On 11/10/06, Makas Tzavellas <[EMAIL PROTECTED]> wrote:
For the ManagedServiceFactory's case, how would it be possible for it to
serve different instance of a service if it's not registered?

The ManagedServiceFactory is registered as the service. For instance;

public class Abc implements ManagedServiceFactory { ... }

public class Activator
{
    :
    public void start( BundleContext ctx )
        throws Exception
    {
        Abc factory = new Abc();
        reg = ctx.registerService( Def.class.getName(), factory, null );
        :
    }
    :
}

So when the client is requesting the Def service, Abc is asked to create one for the client. If the same client bundle is requesting the same service, the factory is not involved, and stuff handled by the framework.


A paragraph taken from the spec
"The Managed Service Factory should then create any artifacts associated
with that factory. Using the PID given in the Configuration object, the
bundle
may register new services (other than a Managed Service) with the
Framework, but this is not required. This may be necessary when the PID is
useful in contexts other than the Configuration Admin service."

Not sure what this passage is referring to. Possibly there is a context that I need to look at, and no time right now for that.

What I'm thinking is that a JdoService instance with the same
configuration should not be re-instantiated and only created for new
configurations, and the configuration should be changable on runtime by
a "management console (using ConfigurationAdmin)" should say the user
name/password has changed without the consumer of the service needing to
worry about it.

ok. sounds like a non-factory case. All client bundles share the same instance, hence no factory.

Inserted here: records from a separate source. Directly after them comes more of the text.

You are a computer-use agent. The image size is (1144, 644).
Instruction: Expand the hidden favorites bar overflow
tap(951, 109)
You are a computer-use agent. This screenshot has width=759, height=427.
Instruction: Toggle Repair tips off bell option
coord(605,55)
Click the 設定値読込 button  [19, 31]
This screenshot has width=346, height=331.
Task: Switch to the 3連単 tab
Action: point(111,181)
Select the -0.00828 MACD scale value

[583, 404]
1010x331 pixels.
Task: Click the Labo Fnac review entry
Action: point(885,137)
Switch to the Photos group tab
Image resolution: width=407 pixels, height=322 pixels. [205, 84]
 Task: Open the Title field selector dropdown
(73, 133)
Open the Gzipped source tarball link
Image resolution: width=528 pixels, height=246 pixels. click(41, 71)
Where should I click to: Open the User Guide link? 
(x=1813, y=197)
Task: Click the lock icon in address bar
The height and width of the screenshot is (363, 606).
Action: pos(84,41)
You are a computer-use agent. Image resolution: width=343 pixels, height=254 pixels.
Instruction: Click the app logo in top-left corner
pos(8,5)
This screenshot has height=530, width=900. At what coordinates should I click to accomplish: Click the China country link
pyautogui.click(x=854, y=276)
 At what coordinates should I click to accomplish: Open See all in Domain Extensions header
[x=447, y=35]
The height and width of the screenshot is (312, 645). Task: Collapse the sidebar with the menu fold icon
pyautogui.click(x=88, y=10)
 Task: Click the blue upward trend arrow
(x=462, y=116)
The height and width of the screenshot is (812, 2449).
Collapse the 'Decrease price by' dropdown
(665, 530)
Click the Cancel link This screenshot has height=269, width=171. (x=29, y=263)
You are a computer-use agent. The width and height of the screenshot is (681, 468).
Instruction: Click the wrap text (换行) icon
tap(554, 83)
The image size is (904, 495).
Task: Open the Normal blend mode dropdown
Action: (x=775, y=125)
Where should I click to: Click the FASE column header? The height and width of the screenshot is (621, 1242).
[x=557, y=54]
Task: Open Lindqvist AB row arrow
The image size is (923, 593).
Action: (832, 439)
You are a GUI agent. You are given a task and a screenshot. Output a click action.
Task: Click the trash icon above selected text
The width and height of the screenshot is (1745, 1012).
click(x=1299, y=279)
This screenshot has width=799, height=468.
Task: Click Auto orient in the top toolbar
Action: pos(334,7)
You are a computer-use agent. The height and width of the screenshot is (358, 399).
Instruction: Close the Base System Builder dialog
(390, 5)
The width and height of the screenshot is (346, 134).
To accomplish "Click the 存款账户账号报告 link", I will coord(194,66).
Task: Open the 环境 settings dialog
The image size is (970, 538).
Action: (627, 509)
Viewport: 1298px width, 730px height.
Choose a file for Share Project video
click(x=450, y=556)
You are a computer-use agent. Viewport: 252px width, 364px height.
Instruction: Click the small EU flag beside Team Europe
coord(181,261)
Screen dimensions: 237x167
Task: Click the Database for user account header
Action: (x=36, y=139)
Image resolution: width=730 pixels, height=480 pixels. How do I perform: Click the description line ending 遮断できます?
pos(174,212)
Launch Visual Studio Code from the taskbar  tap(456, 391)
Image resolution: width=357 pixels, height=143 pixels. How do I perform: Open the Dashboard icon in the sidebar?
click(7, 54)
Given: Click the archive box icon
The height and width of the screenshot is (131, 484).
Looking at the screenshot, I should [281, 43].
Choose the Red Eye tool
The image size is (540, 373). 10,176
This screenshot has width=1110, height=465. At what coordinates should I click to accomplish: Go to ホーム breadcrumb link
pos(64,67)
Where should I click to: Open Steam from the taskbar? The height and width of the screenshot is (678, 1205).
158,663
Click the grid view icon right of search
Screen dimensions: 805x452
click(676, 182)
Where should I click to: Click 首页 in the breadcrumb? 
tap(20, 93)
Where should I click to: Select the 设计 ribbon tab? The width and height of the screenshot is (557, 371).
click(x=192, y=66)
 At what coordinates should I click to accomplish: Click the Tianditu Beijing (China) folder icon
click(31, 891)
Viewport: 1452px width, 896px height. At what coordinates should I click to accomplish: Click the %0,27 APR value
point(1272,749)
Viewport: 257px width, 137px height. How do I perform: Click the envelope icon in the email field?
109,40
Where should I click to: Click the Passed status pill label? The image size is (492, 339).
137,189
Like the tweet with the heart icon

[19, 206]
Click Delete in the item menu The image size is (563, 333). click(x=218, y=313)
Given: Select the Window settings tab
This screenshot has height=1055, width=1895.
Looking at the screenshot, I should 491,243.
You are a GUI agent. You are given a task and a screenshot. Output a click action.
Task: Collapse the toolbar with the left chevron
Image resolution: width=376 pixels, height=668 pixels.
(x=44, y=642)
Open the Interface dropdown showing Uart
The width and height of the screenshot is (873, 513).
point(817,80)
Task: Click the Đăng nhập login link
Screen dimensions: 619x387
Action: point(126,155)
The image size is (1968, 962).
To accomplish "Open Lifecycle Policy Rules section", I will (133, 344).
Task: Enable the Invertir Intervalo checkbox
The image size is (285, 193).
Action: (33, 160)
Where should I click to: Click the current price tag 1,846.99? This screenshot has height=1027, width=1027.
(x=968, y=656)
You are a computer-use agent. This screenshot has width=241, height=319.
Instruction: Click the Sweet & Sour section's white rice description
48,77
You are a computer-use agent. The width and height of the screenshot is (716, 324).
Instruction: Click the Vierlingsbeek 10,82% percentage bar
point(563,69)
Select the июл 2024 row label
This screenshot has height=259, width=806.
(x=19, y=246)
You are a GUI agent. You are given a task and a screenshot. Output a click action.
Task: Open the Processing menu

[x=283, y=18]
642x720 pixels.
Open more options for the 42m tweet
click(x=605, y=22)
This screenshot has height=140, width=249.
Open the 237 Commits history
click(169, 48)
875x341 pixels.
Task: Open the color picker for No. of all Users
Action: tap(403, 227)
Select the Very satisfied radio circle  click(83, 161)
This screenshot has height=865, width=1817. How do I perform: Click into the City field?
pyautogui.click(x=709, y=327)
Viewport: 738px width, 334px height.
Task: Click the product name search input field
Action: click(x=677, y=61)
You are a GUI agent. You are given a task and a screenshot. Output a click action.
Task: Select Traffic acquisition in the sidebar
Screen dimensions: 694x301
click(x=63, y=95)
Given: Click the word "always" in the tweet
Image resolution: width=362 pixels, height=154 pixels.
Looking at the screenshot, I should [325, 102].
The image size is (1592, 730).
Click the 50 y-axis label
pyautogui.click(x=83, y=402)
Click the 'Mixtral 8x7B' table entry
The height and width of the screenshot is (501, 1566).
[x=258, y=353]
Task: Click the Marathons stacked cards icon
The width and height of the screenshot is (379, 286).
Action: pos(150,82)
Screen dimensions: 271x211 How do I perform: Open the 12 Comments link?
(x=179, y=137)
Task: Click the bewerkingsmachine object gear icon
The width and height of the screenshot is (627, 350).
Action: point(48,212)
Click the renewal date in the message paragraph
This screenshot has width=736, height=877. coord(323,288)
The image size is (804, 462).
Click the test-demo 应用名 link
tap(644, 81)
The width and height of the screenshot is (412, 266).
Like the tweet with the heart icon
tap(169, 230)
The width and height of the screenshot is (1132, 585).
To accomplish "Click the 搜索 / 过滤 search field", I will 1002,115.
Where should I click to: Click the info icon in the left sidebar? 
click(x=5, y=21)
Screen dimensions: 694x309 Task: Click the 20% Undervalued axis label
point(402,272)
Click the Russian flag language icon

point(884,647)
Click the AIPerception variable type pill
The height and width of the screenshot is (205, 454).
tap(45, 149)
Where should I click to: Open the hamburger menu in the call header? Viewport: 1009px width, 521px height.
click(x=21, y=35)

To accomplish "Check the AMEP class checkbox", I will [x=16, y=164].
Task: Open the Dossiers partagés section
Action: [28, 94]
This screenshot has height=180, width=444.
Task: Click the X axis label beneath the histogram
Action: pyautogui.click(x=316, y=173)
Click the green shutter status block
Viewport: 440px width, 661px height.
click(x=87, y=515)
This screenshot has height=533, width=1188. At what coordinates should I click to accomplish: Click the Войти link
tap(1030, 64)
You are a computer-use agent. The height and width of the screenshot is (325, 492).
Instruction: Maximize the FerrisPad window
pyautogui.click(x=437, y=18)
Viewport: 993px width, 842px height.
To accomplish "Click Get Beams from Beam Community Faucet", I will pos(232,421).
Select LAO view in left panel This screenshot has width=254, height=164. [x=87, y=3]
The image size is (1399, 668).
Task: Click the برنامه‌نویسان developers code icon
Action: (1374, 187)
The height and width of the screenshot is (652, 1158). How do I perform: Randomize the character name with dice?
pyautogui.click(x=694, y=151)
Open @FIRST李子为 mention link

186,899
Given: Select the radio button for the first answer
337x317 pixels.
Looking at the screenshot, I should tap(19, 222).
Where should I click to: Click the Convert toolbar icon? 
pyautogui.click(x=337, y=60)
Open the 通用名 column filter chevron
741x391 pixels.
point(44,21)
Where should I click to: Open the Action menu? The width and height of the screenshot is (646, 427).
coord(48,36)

Therefore the consumer of the service only need to track the required
service with the right filters (assuming someone else created the
configuration). E.g
String filter = "(database.type=mesh)"
ServiceTracker tracker = new ServiceTracker( JdoService.class.getName(),
filter, this );

Ok. So, if the service instance is required to be killed and re-instantiated on configuration updates, you need an internal mechanism in the Jdo service subsystem, so that the instance is "killed" on updated() and re-instantiated straight away. However, that sounds like an anti-pattern and the service should be able to throw away any Jdo resources that need to be re-initialized and bring that up again, without killing the OSGi service instance.
updated() also has the "side effect" that the serviceModified() method in the tracker is called, in case clients need to know.

So question is, is ManagedServiceFactory suitable for it and is my way
of using it correct? I would like to use as much standard OSGi interface
as I can without resorting to own factories if that can be avoided.

AFAICT, no factory at all is needed for the JDO provider service, but I assume there are session objects that needs to be handed out.